• [EXERCISE AIM]: For each entry that follows, produce an exact copy.

Extracted data entries:

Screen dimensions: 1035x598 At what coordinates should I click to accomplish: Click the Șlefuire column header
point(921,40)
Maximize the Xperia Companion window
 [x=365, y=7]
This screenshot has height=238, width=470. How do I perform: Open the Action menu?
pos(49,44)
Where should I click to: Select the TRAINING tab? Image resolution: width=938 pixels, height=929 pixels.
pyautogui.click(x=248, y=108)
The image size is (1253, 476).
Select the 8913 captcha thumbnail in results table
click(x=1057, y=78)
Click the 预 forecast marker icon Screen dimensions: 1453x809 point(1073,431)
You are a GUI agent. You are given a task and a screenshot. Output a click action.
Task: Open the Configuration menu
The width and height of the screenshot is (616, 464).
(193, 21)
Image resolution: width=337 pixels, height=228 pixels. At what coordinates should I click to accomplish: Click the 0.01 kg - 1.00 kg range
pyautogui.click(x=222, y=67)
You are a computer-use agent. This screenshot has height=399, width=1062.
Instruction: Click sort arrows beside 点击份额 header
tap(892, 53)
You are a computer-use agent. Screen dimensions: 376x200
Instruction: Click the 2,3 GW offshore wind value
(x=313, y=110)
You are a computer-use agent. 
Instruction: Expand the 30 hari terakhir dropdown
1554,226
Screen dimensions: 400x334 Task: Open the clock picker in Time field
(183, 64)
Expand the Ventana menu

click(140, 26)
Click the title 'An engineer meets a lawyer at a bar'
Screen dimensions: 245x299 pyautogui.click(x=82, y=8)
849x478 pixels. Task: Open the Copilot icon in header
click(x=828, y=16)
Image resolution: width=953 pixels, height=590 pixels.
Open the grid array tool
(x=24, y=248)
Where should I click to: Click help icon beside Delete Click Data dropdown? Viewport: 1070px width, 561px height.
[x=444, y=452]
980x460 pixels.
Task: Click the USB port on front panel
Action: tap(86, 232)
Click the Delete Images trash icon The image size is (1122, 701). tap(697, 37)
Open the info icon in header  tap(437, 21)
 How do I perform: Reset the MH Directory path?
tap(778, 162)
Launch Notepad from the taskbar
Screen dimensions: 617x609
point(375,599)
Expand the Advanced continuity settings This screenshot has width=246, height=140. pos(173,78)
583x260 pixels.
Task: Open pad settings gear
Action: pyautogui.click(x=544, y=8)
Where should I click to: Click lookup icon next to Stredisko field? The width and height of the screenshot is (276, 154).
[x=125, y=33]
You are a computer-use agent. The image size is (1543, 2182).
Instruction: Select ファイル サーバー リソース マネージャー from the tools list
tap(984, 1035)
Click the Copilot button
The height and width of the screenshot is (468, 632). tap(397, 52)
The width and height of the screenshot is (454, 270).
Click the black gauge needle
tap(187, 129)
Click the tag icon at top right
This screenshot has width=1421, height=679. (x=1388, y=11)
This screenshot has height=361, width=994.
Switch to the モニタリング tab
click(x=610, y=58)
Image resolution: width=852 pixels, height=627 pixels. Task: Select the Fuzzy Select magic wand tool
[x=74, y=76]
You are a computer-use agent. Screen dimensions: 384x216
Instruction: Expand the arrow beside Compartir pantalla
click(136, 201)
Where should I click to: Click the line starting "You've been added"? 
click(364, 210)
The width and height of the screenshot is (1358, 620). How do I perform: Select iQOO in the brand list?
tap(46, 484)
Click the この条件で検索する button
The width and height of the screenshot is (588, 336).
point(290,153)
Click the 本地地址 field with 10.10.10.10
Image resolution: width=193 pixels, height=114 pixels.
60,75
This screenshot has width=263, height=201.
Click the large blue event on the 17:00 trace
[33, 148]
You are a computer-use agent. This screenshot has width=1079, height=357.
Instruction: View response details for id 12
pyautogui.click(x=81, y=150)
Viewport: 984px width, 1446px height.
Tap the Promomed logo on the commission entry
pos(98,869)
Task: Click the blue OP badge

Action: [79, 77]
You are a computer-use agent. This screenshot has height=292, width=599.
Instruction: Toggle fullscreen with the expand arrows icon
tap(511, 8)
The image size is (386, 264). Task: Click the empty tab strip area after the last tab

• [RESULT FOR THIS TASK]:
Screen dimensions: 1035x598 At what coordinates should I click to accomplish: Click the Șlefuire column header
point(921,40)
Maximize the Xperia Companion window
 [x=365, y=7]
This screenshot has height=238, width=470. How do I perform: Open the Action menu?
pos(49,44)
Where should I click to: Select the TRAINING tab? Image resolution: width=938 pixels, height=929 pixels.
pyautogui.click(x=248, y=108)
The image size is (1253, 476).
Select the 8913 captcha thumbnail in results table
click(x=1057, y=78)
Click the 预 forecast marker icon Screen dimensions: 1453x809 point(1073,431)
You are a GUI agent. You are given a task and a screenshot. Output a click action.
Task: Open the Configuration menu
The width and height of the screenshot is (616, 464).
(193, 21)
Image resolution: width=337 pixels, height=228 pixels. At what coordinates should I click to accomplish: Click the 0.01 kg - 1.00 kg range
pyautogui.click(x=222, y=67)
You are a computer-use agent. This screenshot has height=399, width=1062.
Instruction: Click sort arrows beside 点击份额 header
tap(892, 53)
You are a computer-use agent. Screen dimensions: 376x200
Instruction: Click the 2,3 GW offshore wind value
(x=313, y=110)
You are a computer-use agent. 
Instruction: Expand the 30 hari terakhir dropdown
1554,226
Screen dimensions: 400x334 Task: Open the clock picker in Time field
(183, 64)
Expand the Ventana menu

click(140, 26)
Click the title 'An engineer meets a lawyer at a bar'
Screen dimensions: 245x299 pyautogui.click(x=82, y=8)
849x478 pixels. Task: Open the Copilot icon in header
click(x=828, y=16)
Image resolution: width=953 pixels, height=590 pixels.
Open the grid array tool
(x=24, y=248)
Where should I click to: Click help icon beside Delete Click Data dropdown? Viewport: 1070px width, 561px height.
[x=444, y=452]
980x460 pixels.
Task: Click the USB port on front panel
Action: tap(86, 232)
Click the Delete Images trash icon The image size is (1122, 701). tap(697, 37)
Open the info icon in header  tap(437, 21)
 How do I perform: Reset the MH Directory path?
tap(778, 162)
Launch Notepad from the taskbar
Screen dimensions: 617x609
point(375,599)
Expand the Advanced continuity settings This screenshot has width=246, height=140. pos(173,78)
583x260 pixels.
Task: Open pad settings gear
Action: pyautogui.click(x=544, y=8)
Where should I click to: Click lookup icon next to Stredisko field? The width and height of the screenshot is (276, 154).
[x=125, y=33]
You are a computer-use agent. The image size is (1543, 2182).
Instruction: Select ファイル サーバー リソース マネージャー from the tools list
tap(984, 1035)
Click the Copilot button
The height and width of the screenshot is (468, 632). tap(397, 52)
The width and height of the screenshot is (454, 270).
Click the black gauge needle
tap(187, 129)
Click the tag icon at top right
This screenshot has width=1421, height=679. (x=1388, y=11)
This screenshot has height=361, width=994.
Switch to the モニタリング tab
click(x=610, y=58)
Image resolution: width=852 pixels, height=627 pixels. Task: Select the Fuzzy Select magic wand tool
[x=74, y=76]
You are a computer-use agent. Screen dimensions: 384x216
Instruction: Expand the arrow beside Compartir pantalla
click(136, 201)
Where should I click to: Click the line starting "You've been added"? 
click(364, 210)
The width and height of the screenshot is (1358, 620). How do I perform: Select iQOO in the brand list?
tap(46, 484)
Click the この条件で検索する button
The width and height of the screenshot is (588, 336).
point(290,153)
Click the 本地地址 field with 10.10.10.10
Image resolution: width=193 pixels, height=114 pixels.
60,75
This screenshot has width=263, height=201.
Click the large blue event on the 17:00 trace
[33, 148]
You are a computer-use agent. This screenshot has width=1079, height=357.
Instruction: View response details for id 12
pyautogui.click(x=81, y=150)
Viewport: 984px width, 1446px height.
Tap the Promomed logo on the commission entry
pos(98,869)
Task: Click the blue OP badge

Action: [79, 77]
You are a computer-use agent. This screenshot has height=292, width=599.
Instruction: Toggle fullscreen with the expand arrows icon
tap(511, 8)
The image size is (386, 264). Task: Click the empty tab strip area after the last tab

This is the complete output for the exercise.